▶ _EXERCISE PROMPT_
Transcribe every record exactly as it appears.

▶ _TASK MATERIAL_
****************

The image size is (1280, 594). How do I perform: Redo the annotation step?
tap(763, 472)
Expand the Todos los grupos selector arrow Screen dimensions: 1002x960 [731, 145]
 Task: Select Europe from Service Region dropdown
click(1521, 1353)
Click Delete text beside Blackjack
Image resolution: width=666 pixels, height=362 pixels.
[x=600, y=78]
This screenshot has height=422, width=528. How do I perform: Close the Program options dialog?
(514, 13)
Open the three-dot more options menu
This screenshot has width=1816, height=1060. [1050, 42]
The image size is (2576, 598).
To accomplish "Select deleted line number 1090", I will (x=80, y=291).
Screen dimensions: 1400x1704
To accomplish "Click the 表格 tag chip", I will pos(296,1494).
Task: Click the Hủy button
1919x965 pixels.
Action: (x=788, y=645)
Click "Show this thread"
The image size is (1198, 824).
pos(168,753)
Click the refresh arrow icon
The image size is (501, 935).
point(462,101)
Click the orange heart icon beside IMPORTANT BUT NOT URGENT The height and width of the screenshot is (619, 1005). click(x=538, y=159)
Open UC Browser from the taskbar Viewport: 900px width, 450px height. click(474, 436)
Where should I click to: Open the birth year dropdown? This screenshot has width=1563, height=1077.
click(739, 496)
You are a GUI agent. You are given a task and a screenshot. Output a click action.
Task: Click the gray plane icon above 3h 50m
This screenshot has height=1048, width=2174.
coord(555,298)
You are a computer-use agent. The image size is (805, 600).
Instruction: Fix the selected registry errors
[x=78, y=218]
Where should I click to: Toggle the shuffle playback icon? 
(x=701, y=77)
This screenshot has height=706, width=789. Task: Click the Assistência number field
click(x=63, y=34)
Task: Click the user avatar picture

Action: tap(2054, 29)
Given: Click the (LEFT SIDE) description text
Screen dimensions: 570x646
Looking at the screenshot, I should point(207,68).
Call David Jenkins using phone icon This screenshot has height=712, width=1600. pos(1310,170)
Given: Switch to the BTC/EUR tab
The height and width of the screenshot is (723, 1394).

****************

▶ _SOLVED EXERCISE_
The image size is (1280, 594). How do I perform: Redo the annotation step?
tap(763, 472)
Expand the Todos los grupos selector arrow Screen dimensions: 1002x960 [731, 145]
 Task: Select Europe from Service Region dropdown
click(1521, 1353)
Click Delete text beside Blackjack
Image resolution: width=666 pixels, height=362 pixels.
[x=600, y=78]
This screenshot has height=422, width=528. How do I perform: Close the Program options dialog?
(514, 13)
Open the three-dot more options menu
This screenshot has width=1816, height=1060. [1050, 42]
The image size is (2576, 598).
To accomplish "Select deleted line number 1090", I will (x=80, y=291).
Screen dimensions: 1400x1704
To accomplish "Click the 表格 tag chip", I will pos(296,1494).
Task: Click the Hủy button
1919x965 pixels.
Action: (x=788, y=645)
Click "Show this thread"
The image size is (1198, 824).
pos(168,753)
Click the refresh arrow icon
The image size is (501, 935).
point(462,101)
Click the orange heart icon beside IMPORTANT BUT NOT URGENT The height and width of the screenshot is (619, 1005). click(x=538, y=159)
Open UC Browser from the taskbar Viewport: 900px width, 450px height. click(474, 436)
Where should I click to: Open the birth year dropdown? This screenshot has width=1563, height=1077.
click(739, 496)
You are a GUI agent. You are given a task and a screenshot. Output a click action.
Task: Click the gray plane icon above 3h 50m
This screenshot has height=1048, width=2174.
coord(555,298)
You are a computer-use agent. The image size is (805, 600).
Instruction: Fix the selected registry errors
[x=78, y=218]
Where should I click to: Toggle the shuffle playback icon? 
(x=701, y=77)
This screenshot has height=706, width=789. Task: Click the Assistência number field
click(x=63, y=34)
Task: Click the user avatar picture

Action: tap(2054, 29)
Given: Click the (LEFT SIDE) description text
Screen dimensions: 570x646
Looking at the screenshot, I should point(207,68).
Call David Jenkins using phone icon This screenshot has height=712, width=1600. pos(1310,170)
Given: Switch to the BTC/EUR tab
The height and width of the screenshot is (723, 1394).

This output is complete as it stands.